Federer kalah dari peringkat 75 dunia

Roger Federer berhenti di putaran kedua Jenewa Terbuka, kalah dari Pablo Andujar 4-6, 6-4, 4-6 pada 18 Mei.

Setelah istirahat dua bulan di Swiss, Roger Federer memainkan pertandingan ketiganya tahun ini di putaran kedua Jenewa Terbuka. Petenis berusia 39 tahun itu memulai dengan baik dengan mempertahankan empat game pertama dan tidak membiarkan break-point Pablo Andujar. Melayani dan menghindari kiri dan kanan masih menjadi poin kuat dalam permainan Federer. Namun, pada game 10, 20 pemilik Grand Slam kehilangan servisnya. Dia dipaksa oleh juniornya yang berusia 35 tahun dan memukul dirinya sendiri. Bahkan di break-point pertama, juga set-point, Andujar memanfaatkan kesuksesan untuk menang 6-4.

Federer kalah dua dari tiga pertandingan pada 2021. Foto: ATP.

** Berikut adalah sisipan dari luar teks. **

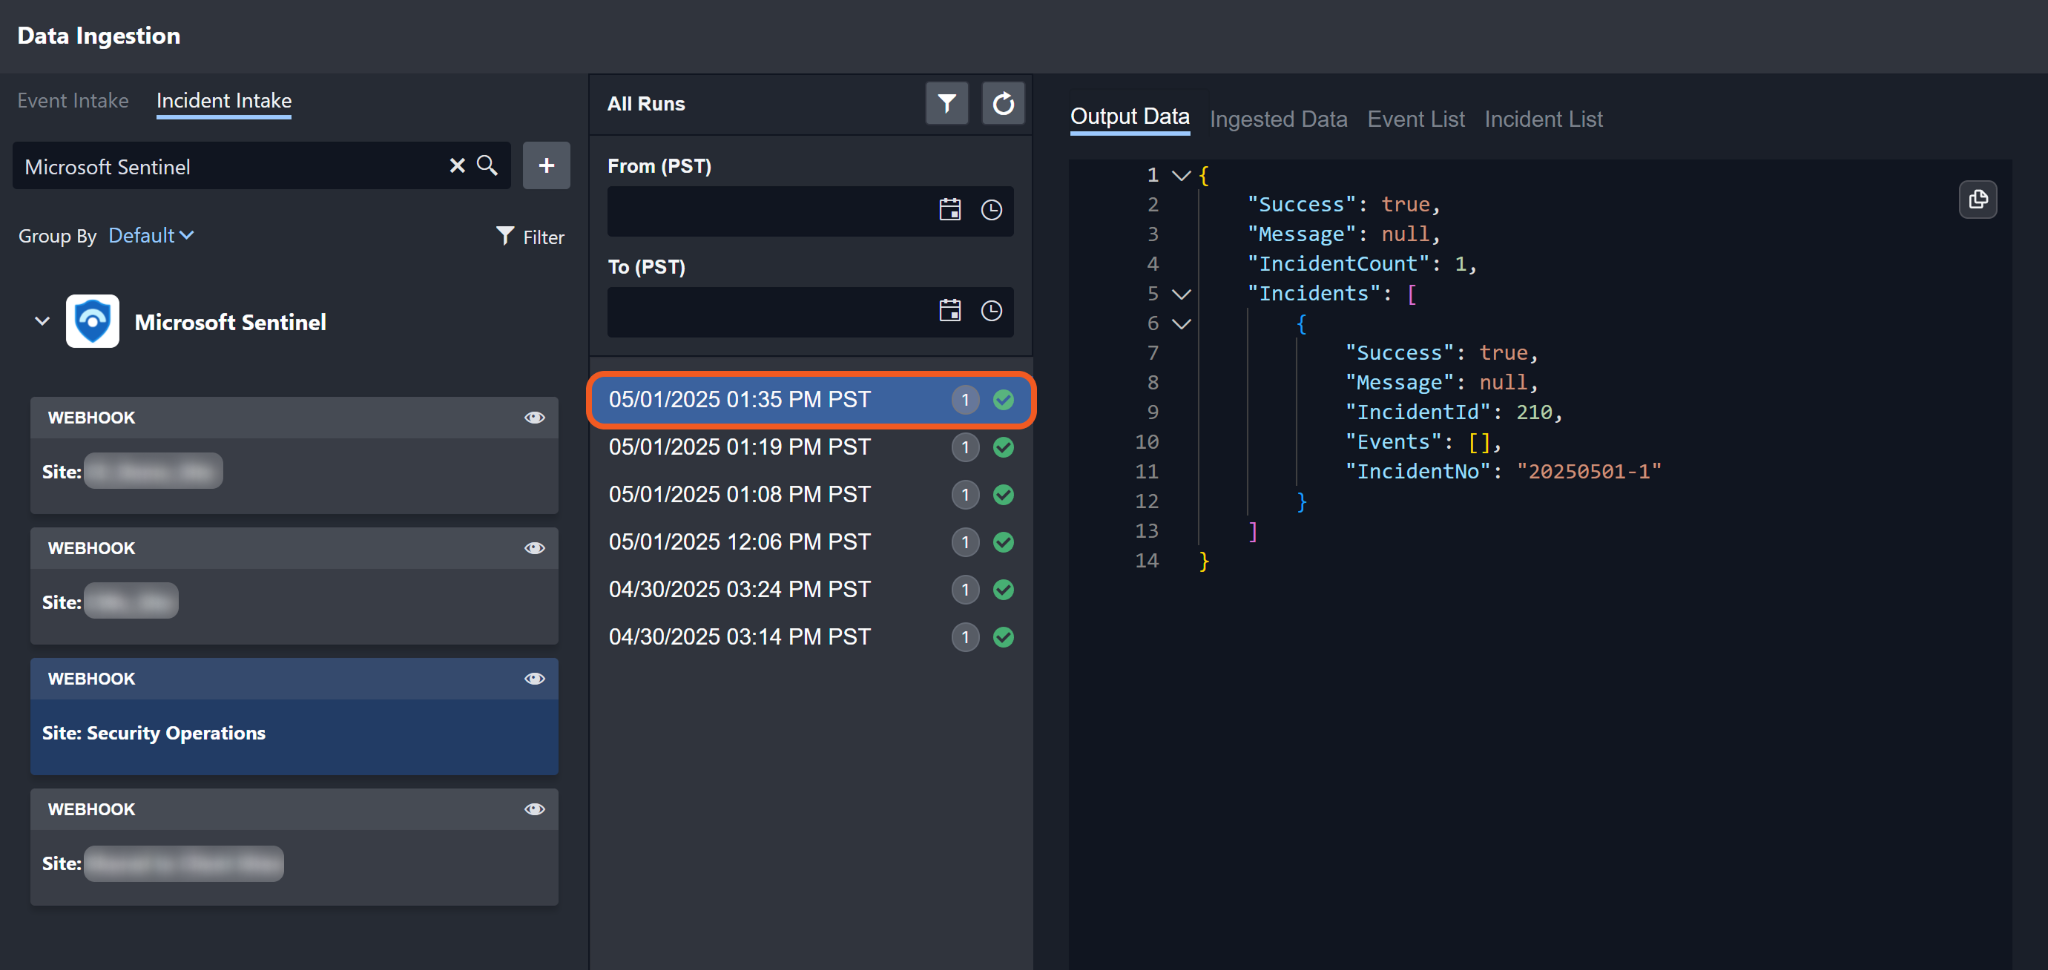Open the From (PST) calendar picker
This screenshot has width=2048, height=970.
click(x=950, y=210)
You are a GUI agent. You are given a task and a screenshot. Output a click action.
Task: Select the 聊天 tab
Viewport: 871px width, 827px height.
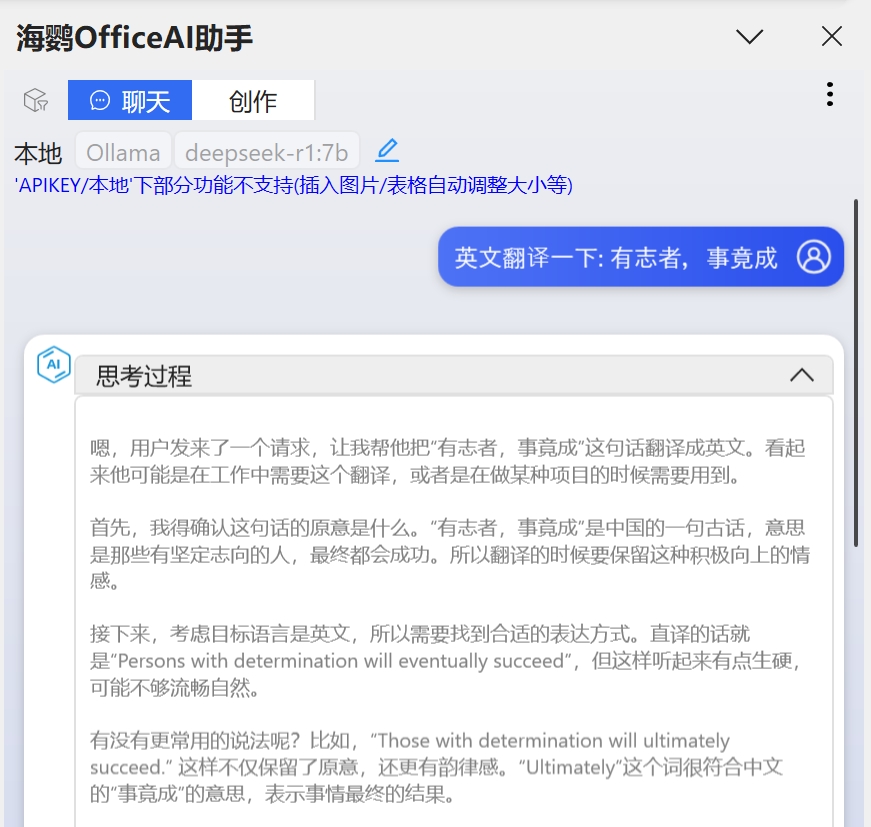129,99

Federer kalah dua dari tiga pertandingan pada 2021. Foto: ATP.

Federer hampir menyerah pada gerakan sulit. Dia membatasi lari cepat dan tidak berusaha menyelamatkan bola saat Andujar melakukan pukulan keras. Pada set kedua, backhand satu tangan Federer lebih konsisten. Dia bertahan dengan pukulan yang dalam ke bagian bawah lapangan, sementara juga menyerang dengan forehand yang sulit. Federer mendapatkan break-point pertamanya dalam pertandingan tersebut pada game ketiga set kedua dan memanfaatkannya. Kedua pemain, setelah itu, dengan cepat menyelesaikan servis game dan Federer menang lagi 6-4.

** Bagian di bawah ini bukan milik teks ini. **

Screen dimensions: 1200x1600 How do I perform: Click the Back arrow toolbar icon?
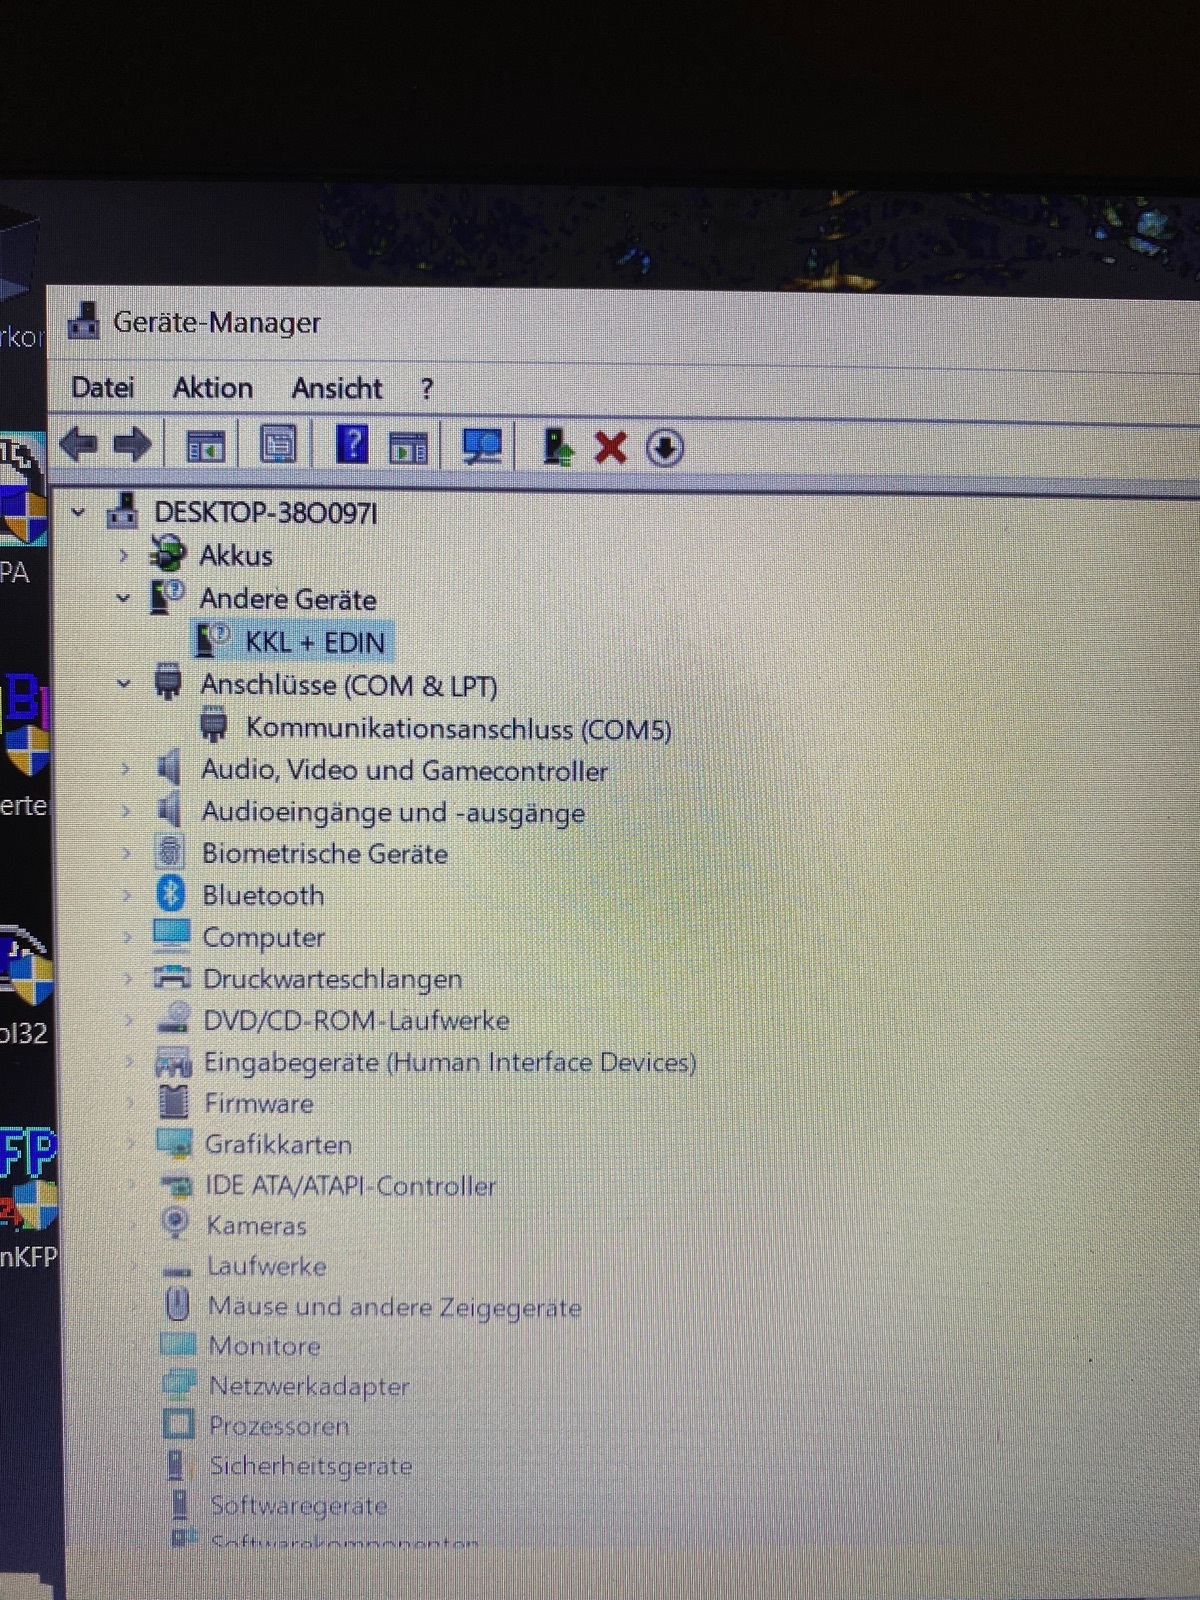coord(78,445)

Legenda Swiss itu tidak terlihat lelah meski bermain sedikit di masa lalu. Di set ketiga, dia masih bermain bagus, memanfaatkan break-point awal untuk memimpin Andujar 4-2. Tapi, dalam waktu sekitar 15 menit setelah kehilangan sensasi penguasaan bola, Federer kalah empat game berturut-turut. Meski menyelamatkan dua match-point, dia tidak bisa menghentikan Andujar untuk menang 6-4. Itu adalah kekalahan pertama Federer di Swiss setelah 32 kemenangan beruntun sejak 2013.

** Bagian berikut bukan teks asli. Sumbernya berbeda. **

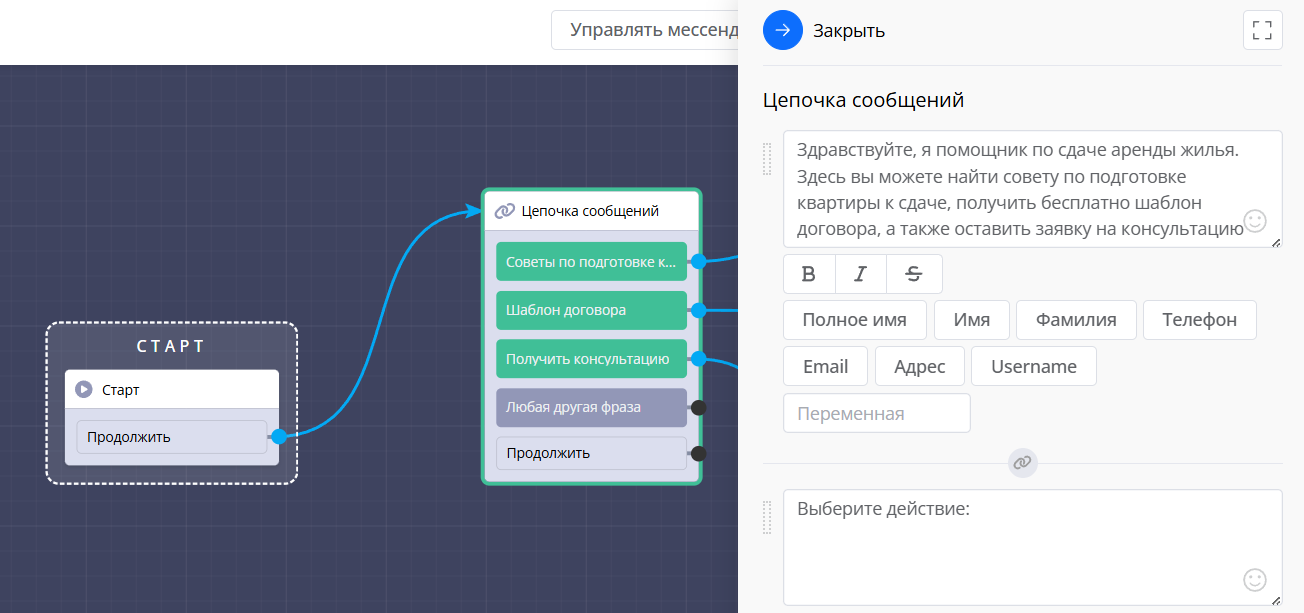The image size is (1304, 613).
Task: Grab the first message drag handle
Action: (768, 159)
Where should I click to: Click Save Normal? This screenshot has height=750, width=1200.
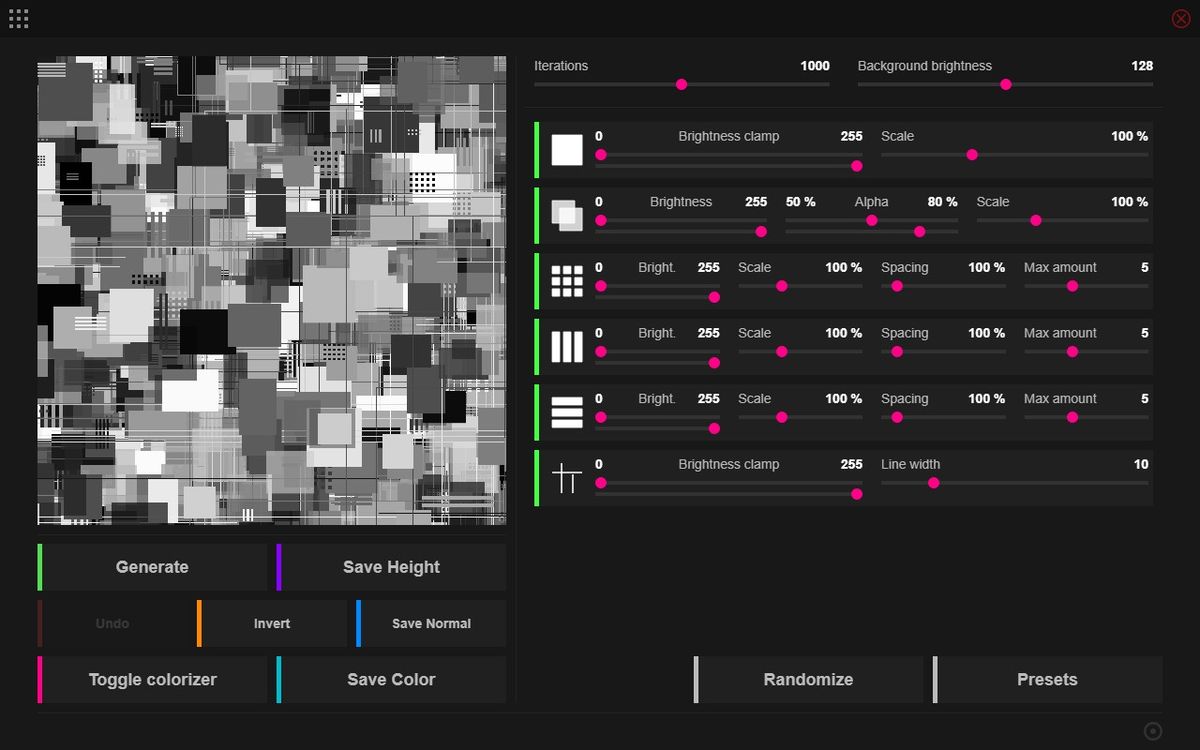[431, 623]
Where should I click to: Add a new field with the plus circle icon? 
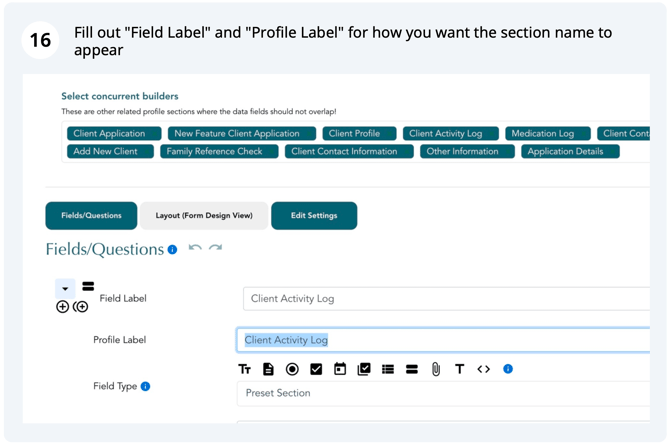pos(62,307)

“Saya ingin memainkan banyak pertandingan di turnamen ini dan karena itu, kekalahan mengecewakan saya,” kata Federer kepada ATP usai pertandingan. “Sulit untuk menjelaskan semua yang terjadi di lapangan. Saya memimpin 4-2 pada set terakhir dan bisa saja membuat hasil yang berbeda. Tapi itulah tenis. Saya berharap lebih dari diri saya sendiri.. Saya berlatih lebih baik daripada bermain. Pokoknya, ada banyak momen di pertandingan ini yang membuatku bahagia. “

Federer hanya memainkan dua turnamen sejak Australia Terbuka 2020. Ia menjalani dua operasi lutut dan menghabiskan lebih dari satu tahun perawatan. Petenis nomor delapan dunia itu mengakui bahwa tanah liat bukanlah tempat yang ideal baginya untuk mendapatkan kembali performanya: “Roland Garros bukanlah tujuan saya. Tujuannya adalah musim rumput, jadi saya masih punya waktu. Turnamen Clay akan membantu saya terbiasa dengan pertandingan resmi. Jelas, saya ingin memainkan lebih banyak pertandingan sebelum musim rumput. “

Nhan Dat


  Informasi lebih lanjut  

Bandar W88 memberikan RP 50.000 gratis kepada orang-orang baru yang telah berhasil mendaftarkan akun untuk bermain taruhan olahraga, bermain kartu, lotre, … Kemenangan akan ditarik tunai ke rekening bank mereka.